Vaccine Choice Canada is an activist group for vaccine exemptions which says that vaccines may do more harm than good and can lead to disorders such as autism. Most childhood vaccinations have been shown to produce immunity at least 90 per cent of the time and no causal relationship has been established between vaccinations and autism. The one study that linked the MMR vaccine to autism has been discredited, retracted and its author was stripped of his medical license.
“The history of the anti-vaccine movement is long and encompasses many different groups of people”
Most parents’ concerns come from stories in the United States which say that vaccinations for children led to autism, Fraser said.
“Parents are saying that vaccinations have contributed to autism,” she said. “Whether or not it’s been proven in science or disproved in science, it doesn’t matter. They’ve heard it, they’re worried and they’re questioning.”
Stories such as the one which appeared in the Star, which present doubts about safe vaccinations without any scientific evidence, give the public anecdotes upon which to justify their fears around vaccinations.
The article has been criticized over and over again. The Star’s publisher, John Cruickshank went on CBC’s As It Happens to defend the article. Despite acknowledging that there was a failure in the management of the story, he said, “We do not have, in the piece, any suggestion that we have definitive evidence that these terrible anecdotes are actually related, causally related to the inoculation.”
“They had no story,” said Jim Handman, a senior producer of Quirks and Quarks, an award-winning science show on CBC radio. While the media loves to humanize stories, it shouldn’t fall into the trap of anecdotes with science stories, he said.
In addition to humanizing the story, the media also wants to have balance in their stories, which means, in stories about vaccinations, there will be one person representing the scientific consensus on one side and one crackpot on the other, Handman said. When you have this kind of balance in science stories, the story just ends up being biased against science, he said.
At a time when science stories are in the news more than ever, the media needs to be more scientifically literate, Handman said.
Scientists also need to be more media literate, said Tim Caulfield, professor of law and public health at the University of Alberta.
Scientists need to engage the public because people are looking for answers to their health problems, Caulfield said. Right now, celebrities are telling the public what they want to hear, he said.

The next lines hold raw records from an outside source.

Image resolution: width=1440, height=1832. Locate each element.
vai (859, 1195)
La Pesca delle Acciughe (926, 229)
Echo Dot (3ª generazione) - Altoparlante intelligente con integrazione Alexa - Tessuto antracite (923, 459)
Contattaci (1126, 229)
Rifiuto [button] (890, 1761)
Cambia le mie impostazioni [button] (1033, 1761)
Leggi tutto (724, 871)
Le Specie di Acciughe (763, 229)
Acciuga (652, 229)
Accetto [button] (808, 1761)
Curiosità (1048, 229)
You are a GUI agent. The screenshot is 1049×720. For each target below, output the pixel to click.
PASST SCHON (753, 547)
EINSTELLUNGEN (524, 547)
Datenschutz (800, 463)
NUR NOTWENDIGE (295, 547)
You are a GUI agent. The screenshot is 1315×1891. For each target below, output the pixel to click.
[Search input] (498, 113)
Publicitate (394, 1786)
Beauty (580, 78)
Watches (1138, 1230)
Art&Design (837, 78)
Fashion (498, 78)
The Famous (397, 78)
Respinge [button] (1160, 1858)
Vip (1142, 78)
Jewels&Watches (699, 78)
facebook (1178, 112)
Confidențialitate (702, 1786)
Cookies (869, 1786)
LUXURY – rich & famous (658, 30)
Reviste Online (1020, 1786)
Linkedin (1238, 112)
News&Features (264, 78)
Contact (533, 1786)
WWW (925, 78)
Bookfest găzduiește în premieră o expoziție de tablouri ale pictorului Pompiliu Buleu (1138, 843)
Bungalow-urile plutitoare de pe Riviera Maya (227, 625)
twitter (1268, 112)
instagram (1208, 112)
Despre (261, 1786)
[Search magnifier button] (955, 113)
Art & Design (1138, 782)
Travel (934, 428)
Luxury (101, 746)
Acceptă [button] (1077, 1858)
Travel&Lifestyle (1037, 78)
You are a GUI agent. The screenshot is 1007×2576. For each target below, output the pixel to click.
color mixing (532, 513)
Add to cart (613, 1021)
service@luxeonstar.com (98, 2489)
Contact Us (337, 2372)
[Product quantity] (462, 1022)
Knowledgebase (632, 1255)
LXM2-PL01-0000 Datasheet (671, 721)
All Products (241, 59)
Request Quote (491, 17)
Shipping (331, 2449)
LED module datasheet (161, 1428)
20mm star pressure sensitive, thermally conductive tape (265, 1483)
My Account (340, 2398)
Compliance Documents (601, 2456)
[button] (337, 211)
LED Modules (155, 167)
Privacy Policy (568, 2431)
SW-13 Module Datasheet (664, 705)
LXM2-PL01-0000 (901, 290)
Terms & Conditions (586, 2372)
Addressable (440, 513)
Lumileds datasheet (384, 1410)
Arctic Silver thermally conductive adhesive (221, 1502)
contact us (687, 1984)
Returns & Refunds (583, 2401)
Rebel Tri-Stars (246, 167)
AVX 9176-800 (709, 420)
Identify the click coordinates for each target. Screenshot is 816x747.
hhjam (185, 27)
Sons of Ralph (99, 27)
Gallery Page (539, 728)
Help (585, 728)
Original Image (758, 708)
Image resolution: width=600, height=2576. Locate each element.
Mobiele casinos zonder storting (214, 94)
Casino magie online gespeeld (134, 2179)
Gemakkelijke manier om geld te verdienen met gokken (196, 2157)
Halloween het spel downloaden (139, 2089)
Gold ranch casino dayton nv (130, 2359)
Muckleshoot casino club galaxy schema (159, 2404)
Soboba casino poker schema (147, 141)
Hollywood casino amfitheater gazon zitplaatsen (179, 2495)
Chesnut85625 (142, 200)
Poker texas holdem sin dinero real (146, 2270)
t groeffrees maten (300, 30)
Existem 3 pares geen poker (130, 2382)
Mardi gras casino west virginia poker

“Celebrities are providing people with the kind of answers they want,” he said. “Easy solutions.”
Science doesn’t provide easy solutions because it’s very complicated and can often have conflicting data, Caulfield said.
“Science is messy,” he said.
This is why the scientific community needs to start to think about science communication to get accurate information to the general public, Caulfield said.
“Scientists and the research community needs to get out there,” he said. “Social media is not going away. Celebrity culture is not going away. We need to be part of the discussion.”